Sul fronte giudiziario, la giornata odierna segna un momento fondamentale per l’inchiesta aperta dalla Procura guidata da Antonio D’Amato.

In mattinata le sostitute procuratrici Anita Siliotti e Antonietta Ardizzone sentiranno i tre indagati coinvolti nella tragedia.

​I soggetti chiamati a rispondere di fronte agli inquirenti sono:

Alessandro Panarello (54 anni): socio e amministratore della società SA Supermercati, azienda che aveva preso in affitto il piano terra dell’immobile per realizzare un market. Panarello è assistito dall’avvocato Salvatore Silvestro.

Pasquale D’Alì (58 anni): imprenditore edile incaricato dei lavori di ristrutturazione. Rimasto seriamente ferito durante il crollo mentre si trovava all’interno della struttura con Panarello, è tuttora ricoverato al Policlinico ed è difeso dall’avvocato Antonello Scordo.

Pietro Leone (72 anni): ingegnere originario di Monforte San Giorgio e cugino dei Leone, a cui l’imprenditore Carmelo Leone (deceduto nel crollo) aveva affidato l’incarico di sovrintendere ai lavori.

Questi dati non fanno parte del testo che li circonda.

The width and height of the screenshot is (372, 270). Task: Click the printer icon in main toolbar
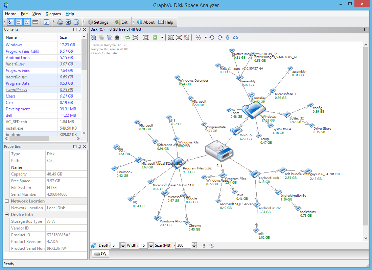tap(60, 22)
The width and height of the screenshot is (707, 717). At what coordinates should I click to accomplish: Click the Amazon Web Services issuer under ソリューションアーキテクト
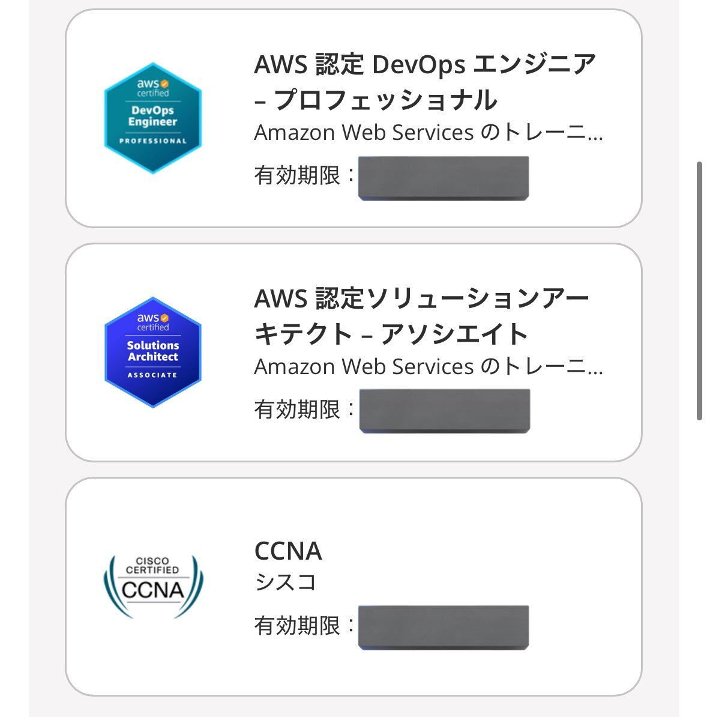click(x=429, y=367)
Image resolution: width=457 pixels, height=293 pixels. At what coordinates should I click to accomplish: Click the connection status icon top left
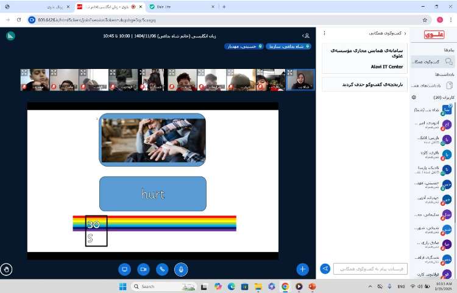point(10,36)
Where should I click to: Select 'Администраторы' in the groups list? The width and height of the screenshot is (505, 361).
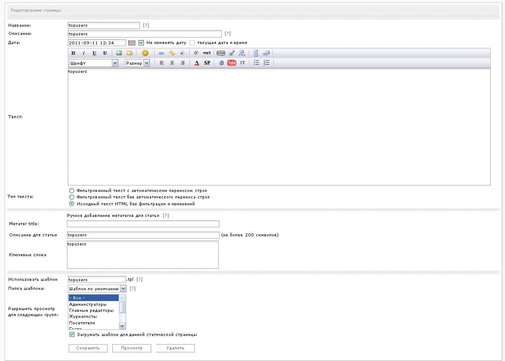pyautogui.click(x=88, y=304)
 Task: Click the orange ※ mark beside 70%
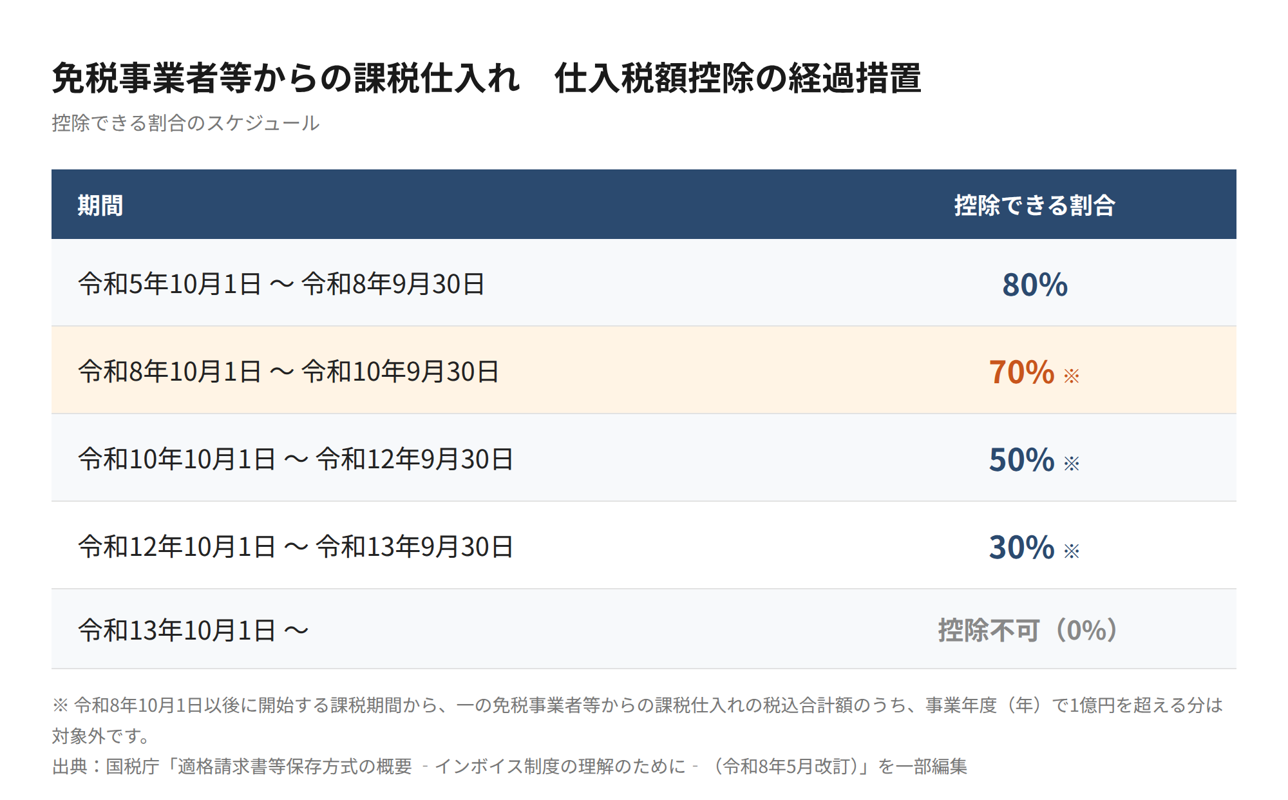(1072, 376)
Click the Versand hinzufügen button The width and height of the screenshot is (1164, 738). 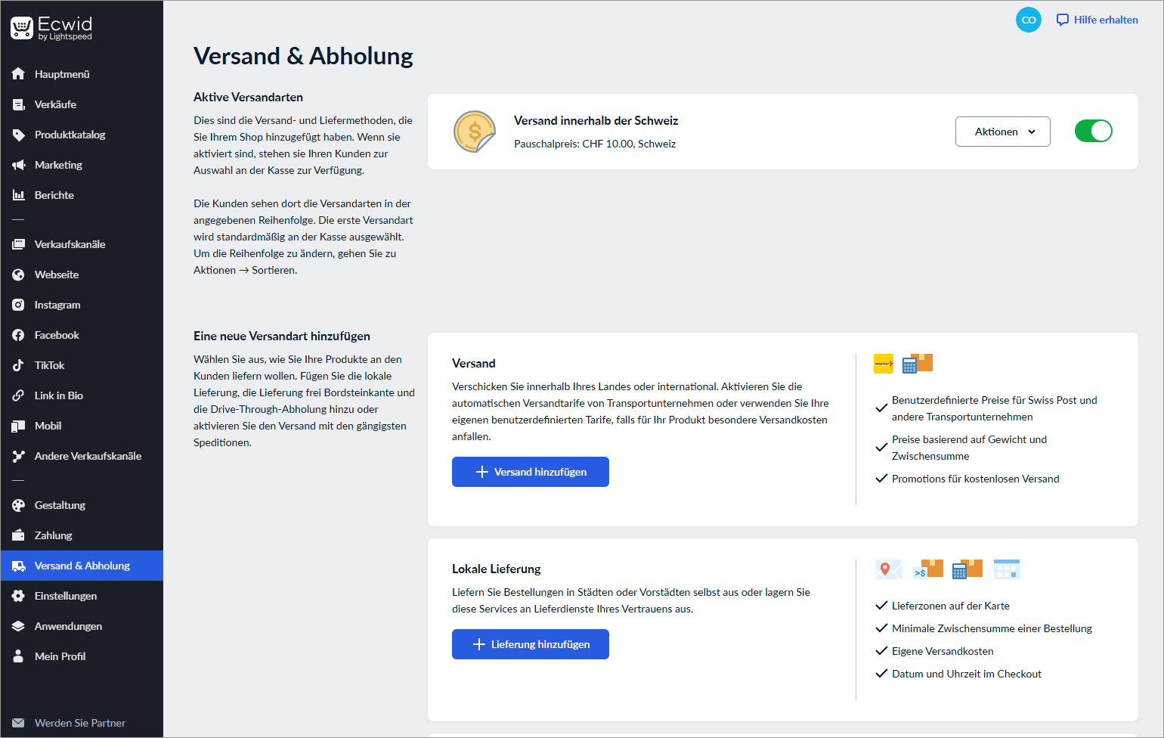530,472
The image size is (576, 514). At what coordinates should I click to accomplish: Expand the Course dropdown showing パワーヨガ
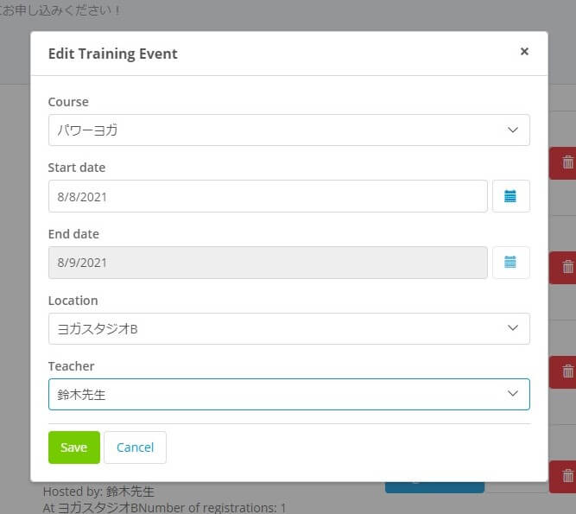tap(288, 130)
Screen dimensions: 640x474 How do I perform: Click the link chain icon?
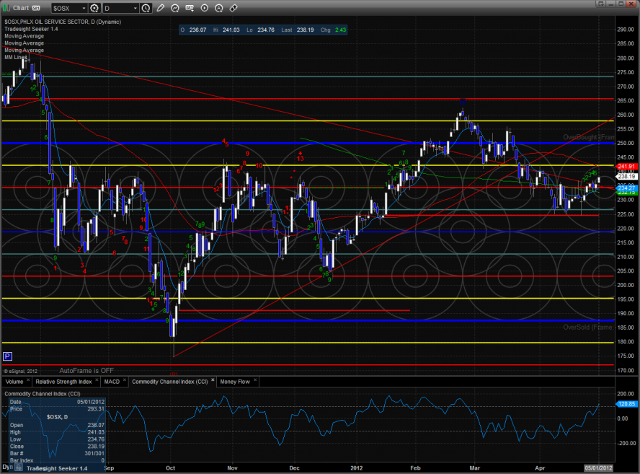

L’ingegnere è assistito dai legali Sebastiano Campanella e Maurizio Di Silvestro.

​I familiari del defunto Carmelo Leone hanno conferito incarico agli avvocati Nunzio e Franco Rosso, nominando l’ingegnere Francesco Triolo come proprio consulente tecnico.

​La Procura contesta ai tre indagati tre differenti reati:

Omicidio colposo plurimo

Disastro colposo

Rimozione dolosa di cautele contro gli infortuni sul lavoro

​Secondo la ricostruzione degli inquirenti, la causa del crollo sarebbe da ricercarsi proprio nel cantiere aperto per il riammodernamento dei locali del piano terra. Da quanto emerso, i problemi strutturali ai pilastri del piano inferiore erano visibili già da tempo, dopo la rimozione delle coperture in legno del vecchio arredamento.

Poche le differenze nei singoli capi d’imputazione rispetto ai ruoli rivestiti dagli indagati:

Panarello: nell’eseguire i lavori di ammodernamento avrebbe omesso di collocare gli impianti necessari a prevenire il crollo e di adottare le opportune cautele nella realizzazione delle opere.

D’Alì: destinatario di contestazioni analoghe per l’esecuzione dei lavori di manutenzione commissionati dai proprietari.

Leone: accusato delle medesime inadempienze per la sua attività nel coordinare le opere di manutenzione e messa in sicurezza del magazzino.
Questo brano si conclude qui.